The easiest solution is to tell JAX to compile the function so that it works only with the value that we’ve passed in. So we’ll get a compiled function that works for n_actions=5, but if we try to use it with n_actions=10, it will fail. This would mean that we need to recomplie the function every time we want to use it with a different number of actions, but in reality that isn’t something we’re likely to do.

We can do this using the static_argnums argument to jax.jit. This tells JAX that the function should be compiled with respect to the arguments that we specify.
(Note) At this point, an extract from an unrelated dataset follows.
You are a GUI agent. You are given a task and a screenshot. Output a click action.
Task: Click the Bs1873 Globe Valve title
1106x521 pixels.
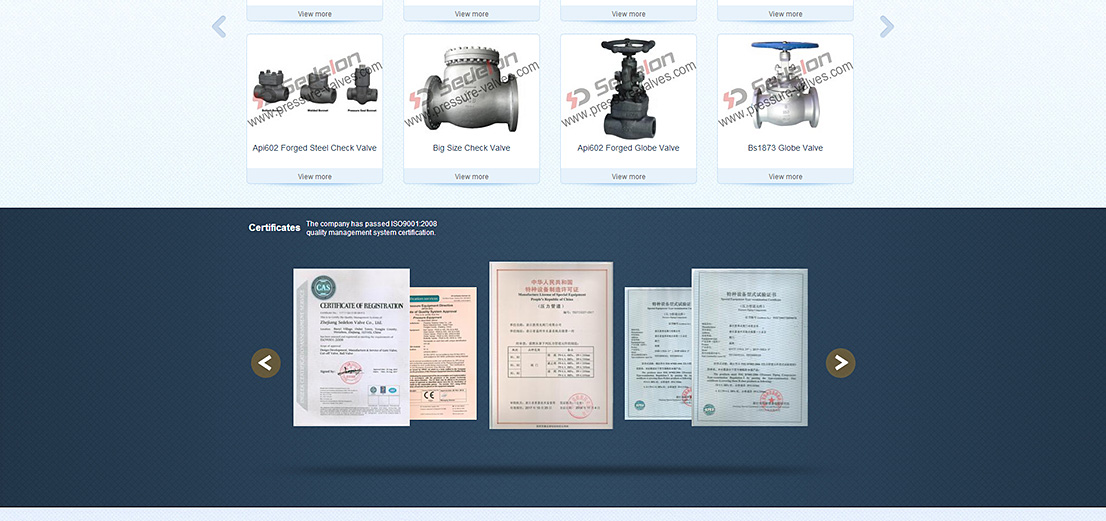785,148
In this case, we want to compile the function with respect to the n_actions argument, so we’ll pass in 5 (the index of the n_actions argument in the function signature).

NOTE: We need to call jax.jit() as a function rather than using it as a decorator if we want to pass in static_argnums.

def asymmetric_rescorla_wagner_update_choice(
    value: jax.typing.ArrayLike,
    outcome: jax.typing.ArrayLike,
    alpha_p: float,
    alpha_n: float,
    temperature: float,
    n_actions: int,
    key: jax.random.PRNGKey,
) -> np.ndarray:
    """
    Updates the value estimate using the asymmetric Rescorla-Wagner algorithm, and chooses an
    option based on the softmax function.

    Args:
        value (jax.typing.ArrayLike): The current value estimate.
        outcome (jax.typing.ArrayLike): The outcome of the action.
        alpha_p (float): The learning rate for positive outcomes.
        alpha_n (float): The learning rate for negative outcomes.
        temperature (float): The temperature parameter for softmax function.
        n_actions (int): The number of actions to choose from.
        key (jax.random.PRNGKey): The random key for the choice function.

    Returns:
        Tuple[np.ndarray, Tuple[jax.typing.ArrayLike, np.ndarray, int, np.ndarray]]:
            - updated_value (jnp.ndarray): The updated value estimate.
            - output_tuple (Tuple[jax.typing.ArrayLike, np.ndarray, int, np.ndarray]):
                - value (jax.typing.ArrayLike): The original value estimate.
                - choice_p (jnp.ndarray): The choice probabilities.
                - choice (int): The chosen action.
                - choice_array (jnp.ndarray): The chosen action in one-hot format.
    """

    # Get choice probabilities
    choice_p = softmax(value[None, :], temperature).squeeze()

    # Get choice
    choice = choice_from_action_p(key, choice_p)

    # Convert it to one-hot format
    choice_array = jnp.zeros(n_actions, dtype=jnp.int16)
    choice_array = choice_array.at[choice].set(1)

    # Get the outcome and update the value estimate
    updated_value, prediction_error = asymmetric_rescorla_wagner_update(
        value,
        choice_array,
        outcome,
        alpha_p,
        alpha_n,
    )

    return updated_value, (value, choice_p, choice_array, prediction_error)

asymmetric_rescorla_wagner_update_choice = jax.jit(asymmetric_rescorla_wagner_update_choice, static_argnums=(5,))

Now we can try running it again…

# Initialize the value, outcome, choices, and learning rates
value = np.ones(5) * 0.5
outcome = np.array([1.0, 0.0, 1.0, 0.0, 1.0])
alpha_p = 0.1
alpha_n = 0.9
temperature = 0.5

# Get a random key
key = jax.random.PRNGKey(0)

# Call the function
updated_value, (value, choice_p, choice_array, prediction_error) = asymmetric_rescorla_wagner_update_choice(
    value, outcome, alpha_p, alpha_n, temperature, 5, key
)

# Print the results
print(f"Updated Value: {updated_value}")
print(f"Choice probabilities: {choice_p}")
print(f"Choice: {choice_array}")
Updated Value: [0.05000001 0.5        0.55       0.5        0.05000001]
Choice probabilities: [0.2 0.2 0.2 0.2 0.2]
Choice: [0 0 1 0 0]

We can see that the function has chosen action number 2 (0-indexed), and this is the only action that has had its value updated.